Nas observações de aulas, registramos em notas de campo momentos nos quais as interações em sala de aula sugerem o uso da língua inglesa dissociado do contexto sociocultural dos alunos e alunas. Observamos que o objetivo, em uma das aulas observadas, era praticar o uso do presente simples de verbos para falar sobre profissões, conforme o programa do livro de curso adotado na ELI. Dessa forma, em uma atividade proposta em sala, o seguinte diálogo85 foi iniciado pela professora:

P: I’m a teacher. ‘A’?

Al1: ‘P’ is a teacher and I’m a student. ‘E’?

85 Nas transcrições das falas nas fases iniciais da pesquisa, utilizamos as iniciais dos nomes dos atores sociais que participaram das interações. As pausas são representadas por três pontos. As interrupções no fluxo de fala são representadas por três pontos entre parênteses. Os colchetes registram comentários ou observações do pesquisador.

Al2: ‘P’ is a teacher, ‘A’ is a student, and I’m an engineer. ‘J’?

Al3: ‘P’ is a teacher, ‘A’ is a student, ‘E’ is an engineer, and … I’m.... é pra

inventar professora?

P: Yes, don’t repeat jobs!

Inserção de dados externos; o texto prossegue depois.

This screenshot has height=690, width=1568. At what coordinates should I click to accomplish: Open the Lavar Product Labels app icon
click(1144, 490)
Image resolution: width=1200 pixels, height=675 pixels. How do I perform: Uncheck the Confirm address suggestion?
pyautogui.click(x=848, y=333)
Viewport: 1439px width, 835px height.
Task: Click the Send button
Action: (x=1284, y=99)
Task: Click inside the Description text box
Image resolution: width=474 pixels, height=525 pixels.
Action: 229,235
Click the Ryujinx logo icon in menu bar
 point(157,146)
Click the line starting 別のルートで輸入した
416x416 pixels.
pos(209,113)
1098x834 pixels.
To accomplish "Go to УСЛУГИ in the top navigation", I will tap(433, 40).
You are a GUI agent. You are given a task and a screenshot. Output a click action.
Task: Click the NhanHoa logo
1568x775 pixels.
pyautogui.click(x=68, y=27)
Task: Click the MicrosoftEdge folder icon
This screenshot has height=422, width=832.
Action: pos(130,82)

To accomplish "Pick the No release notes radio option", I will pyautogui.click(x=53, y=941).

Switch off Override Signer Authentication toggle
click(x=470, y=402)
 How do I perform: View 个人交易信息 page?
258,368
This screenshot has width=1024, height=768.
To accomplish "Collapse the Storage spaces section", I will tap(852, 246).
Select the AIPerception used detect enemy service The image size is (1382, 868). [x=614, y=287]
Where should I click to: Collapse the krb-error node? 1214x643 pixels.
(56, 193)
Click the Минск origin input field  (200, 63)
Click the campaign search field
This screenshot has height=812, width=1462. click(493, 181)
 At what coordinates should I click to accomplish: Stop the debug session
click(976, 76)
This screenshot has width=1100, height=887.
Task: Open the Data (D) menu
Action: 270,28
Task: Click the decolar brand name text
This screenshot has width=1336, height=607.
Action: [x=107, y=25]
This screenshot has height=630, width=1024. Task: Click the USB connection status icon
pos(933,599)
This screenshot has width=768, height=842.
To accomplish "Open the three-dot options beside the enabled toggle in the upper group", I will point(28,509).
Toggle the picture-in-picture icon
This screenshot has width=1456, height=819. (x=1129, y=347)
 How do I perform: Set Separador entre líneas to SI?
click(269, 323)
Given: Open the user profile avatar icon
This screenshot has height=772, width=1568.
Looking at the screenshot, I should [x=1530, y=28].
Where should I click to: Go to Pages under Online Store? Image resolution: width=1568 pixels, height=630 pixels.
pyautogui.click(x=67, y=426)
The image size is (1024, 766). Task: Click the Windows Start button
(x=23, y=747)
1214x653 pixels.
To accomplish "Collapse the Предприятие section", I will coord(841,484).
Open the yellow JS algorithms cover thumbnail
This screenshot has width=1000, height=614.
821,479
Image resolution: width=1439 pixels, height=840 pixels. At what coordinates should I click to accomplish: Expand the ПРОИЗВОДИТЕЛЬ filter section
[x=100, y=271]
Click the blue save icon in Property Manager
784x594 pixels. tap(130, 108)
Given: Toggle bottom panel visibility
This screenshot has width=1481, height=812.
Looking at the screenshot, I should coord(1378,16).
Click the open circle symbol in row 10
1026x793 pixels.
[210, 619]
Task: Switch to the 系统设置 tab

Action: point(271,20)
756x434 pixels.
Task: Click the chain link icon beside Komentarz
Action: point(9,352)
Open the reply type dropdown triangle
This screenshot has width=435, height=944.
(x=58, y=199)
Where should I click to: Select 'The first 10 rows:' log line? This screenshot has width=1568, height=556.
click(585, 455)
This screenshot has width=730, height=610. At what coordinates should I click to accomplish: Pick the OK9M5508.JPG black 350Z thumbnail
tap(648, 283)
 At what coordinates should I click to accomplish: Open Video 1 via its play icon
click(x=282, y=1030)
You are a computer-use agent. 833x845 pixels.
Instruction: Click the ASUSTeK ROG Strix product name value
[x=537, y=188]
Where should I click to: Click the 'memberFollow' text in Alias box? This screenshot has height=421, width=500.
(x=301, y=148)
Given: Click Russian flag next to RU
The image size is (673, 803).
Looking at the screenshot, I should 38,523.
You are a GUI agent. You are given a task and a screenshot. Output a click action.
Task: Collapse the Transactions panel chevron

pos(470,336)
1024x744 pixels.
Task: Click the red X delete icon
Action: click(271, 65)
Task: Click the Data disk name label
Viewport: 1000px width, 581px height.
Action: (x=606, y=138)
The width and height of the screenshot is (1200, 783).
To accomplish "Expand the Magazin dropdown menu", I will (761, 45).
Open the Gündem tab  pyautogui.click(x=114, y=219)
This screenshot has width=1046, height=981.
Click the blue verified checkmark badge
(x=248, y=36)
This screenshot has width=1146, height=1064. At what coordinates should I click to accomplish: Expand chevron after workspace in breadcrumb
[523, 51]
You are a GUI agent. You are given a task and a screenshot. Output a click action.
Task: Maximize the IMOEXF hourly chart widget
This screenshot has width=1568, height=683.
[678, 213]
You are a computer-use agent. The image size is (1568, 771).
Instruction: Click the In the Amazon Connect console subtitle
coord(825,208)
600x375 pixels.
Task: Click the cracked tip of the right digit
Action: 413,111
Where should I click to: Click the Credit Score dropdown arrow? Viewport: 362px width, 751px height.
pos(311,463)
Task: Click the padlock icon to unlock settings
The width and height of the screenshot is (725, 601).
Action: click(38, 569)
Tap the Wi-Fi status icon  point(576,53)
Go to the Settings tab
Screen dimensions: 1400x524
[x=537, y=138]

Ninguém mais fala ‘student’. Al3: I’m ... a builder.

Esse foi um dos momentos nos quais pudemos observar, naquela turma da ELI, como se realiza a regência da aula, na qual a professora condiciona as produções linguísticas dos alunos ao sabor dos conteúdos que são julgados como necessários e relevantes no processo de letramento. O recurso de representação dos atores sociais marcante aqui, como já indicado, é a distribuição de papéis onde a professora é a agente no processo, estipulando tarefas, comentando, corrigindo e avaliando o desempenho em sala de aula. Os alunos e alunas, por sua vez, são os receptores apassivados dos comandos da professora e em função deles interagem, respondendo aos estímulos fornecidos na medida em que são solicitados a fazê-lo. Em uma outra aula, a professora dedicou bastante tempo à explicação de aspectos fonológicos da língua inglesa, detendo-se na explicação de alguns sons e padrões de pronúncia de orações. Em um dado momento, a professora chamou a atenção dos alunos para uma característica de um som da língua estrangeira, atribuindo-lhe um valor subjetivo: “Olha que chique esse som.... ‘Beautiful’... Olha o charme do ‘think’!”. Nesse caso, percebemos o uso do recurso de categorização quando a professora atribui valores à pronúncia da língua inglesa (“Olha o charme do ‘think’...”), estabelecendo uma relação de identificação entre falar a língua inglesa e ser “chique”. Dessa forma, os comentários da professora sugerem a ideia de que os atores sociais que desenvolvem a habilidade de pronunciar os sons da língua estrangeira corretamente podem ser classificados como membros de um grupo que se identifica por um estilo privilegiado, o da pronúncia da língua inglesa. Ao longo das observações realizadas, pudemos perceber que nos eventos de letramento realizados – nos diálogos orientados, nas repetições de padrões de sentenças e nas leituras de textos do material didático – há uma produção linguística mecanizada. A língua é abordada como uma ferramenta técnica, cuja prática repetitiva é estimulada pelos comandos da professora, propiciando o aperfeiçoamento da pronúncia e do uso de formas gramaticalmente corretas. Assim, com base nos dados nessa primeira fase inicial da pesquisa na ELI, o letramento na língua estrangeira parece seguir a perspectiva do Modelo Autônomo (STREET, 1984, 2012), no qual o contexto sociocultural tem pouca ou nenhuma relevância e o que realmente importa é praticar a língua para aprimorar o domínio das habilidades que se pretendem desenvolver durante as aulas.